_Fragmento_
***
Sábado 25 de mayo de 1996

 

Queridos Hermanos en el Episcopado:

1. Me es grato recibiros en este encuentro colectivo que culmina vuestra visita ad limina, y saludaron con afecto después de haber compartido con cada uno de vosotros las alegrías y las preocupaciones experimentadas en el ejercicio de vuestro ministerio como Pastores de las Provincias eclesiásticas de Popayán, Medellín, Manizales, Cali y Santa Fe de Antioquia.

La cercanía de la solemnidad de Pentecostés en que se conmemora y actualiza la venida del Espíritu sobre la comunidad apostólica constituye un providencial marco de vuestra visita y un especial motivo para revivir y fortalecer el ministerio apostólico. En efecto —nos recuerda San Ireneo— «todos a una, los discípulos alababan a Dios en todas las lenguas, al reducir el Espíritu a la unidad los pueblos distantes y ofrecer al Padre las primicias de todas las naciones» (San Ireneo, Adversus haereses, 2, 17, 2)
***
_Tareas a realizar_
(1) Enumera todas las provincias eclesiásticas que nombra el discurso.
(2) Reduce a dos oraciones el párrafo del discurso que empieza por «La cercanía de la solemnidad de Pentecostés», sin perder sus datos principales.
(3) Retoma el discurso a los obispos después de la cita de San Ireneo con la que termina el fragmento y continúa su redacción.
El listado que sigue es material aparte y no forma parte del discurso.

_Datos proporcionados_
***
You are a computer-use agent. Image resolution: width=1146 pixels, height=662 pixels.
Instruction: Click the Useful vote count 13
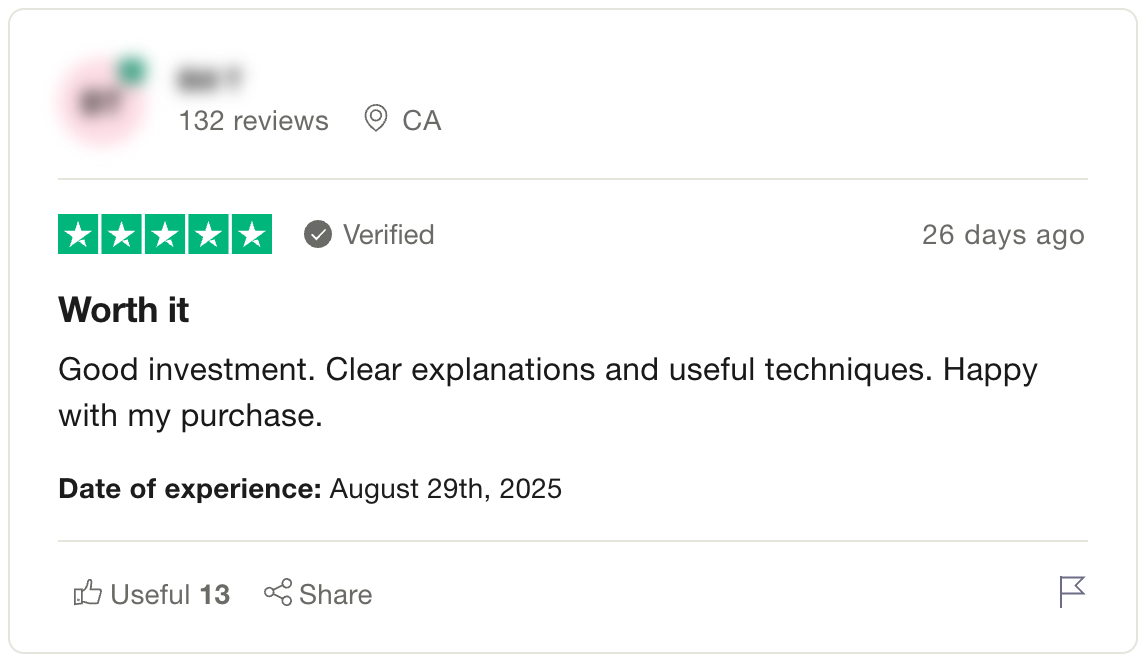click(x=216, y=593)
***
_Resultados_
(1)
- Popayán
- Medellín
- Manizales
- Cali
- Santa Fe de Antioquia

(2) La proximidad de Pentecostés, en la que se conmemora y actualiza la venida del Espíritu sobre la comunidad apostólica, es un marco providencial de la visita y un motivo especial para revivir y fortalecer el ministerio apostólico. Según San Ireneo (Adversus haereses, 2, 17, 2), los discípulos alababan a Dios en todas las lenguas, porque el Espíritu reducía a la unidad los pueblos distantes y ofrecía al Padre las primicias de todas las naciones.

(3)
También vosotros, al peregrinar a la tumba de Pedro, habéis querido reavivar el ardor que el Espíritu infundió en los Apóstoles para predicar el Evangelio abiertamente (cf Hch 4, 13), gozosos de seguir la misma suerte del Maestro (cf. Ibíd., 5, 41; Mt 10, 17-20) sufriendo por cumplir la misión encomendada con inquebrantable fidelidad al Evangelio recibido. A su vez, al estrechar los lazos de unidad con el sucesor de Pedro y ser confirmados en la fe (cf Lc 22, 32), hacéis brillar en la Iglesia la acción del Espíritu Santo, que «la une en la comunión y el servicio, la construye y la dirige con diversos dones» (Lumen gentium, 4).

Agradeciendo las bondadosas palabras que, en nombre de todos y como gesto elocuente de adhesión a la Sede de Pedro, me ha dirigido Monseñor Alberto Giraldo Jaramillo, deseo referirme a algunos aspectos de la realidad en que vive el pueblo colombiano, objeto siempre de mi afecto y de mi oración.

2. Hay motivos que permiten esperar en un proceso de progresiva toma de conciencia de solidaridad social en vuestra Patria, con nuevos mecanismos de participación democrática y una mayor cobertura asistencial, tan necesaria para los más desfavorecidos, y una más sentida exigencia de honradez y de justicia en la administración pública, para que ésta busque totalmente la promoción del bien común. Sin embargo, subsisten otras realidades que preocupan aún vuestra conciencia de Pastores.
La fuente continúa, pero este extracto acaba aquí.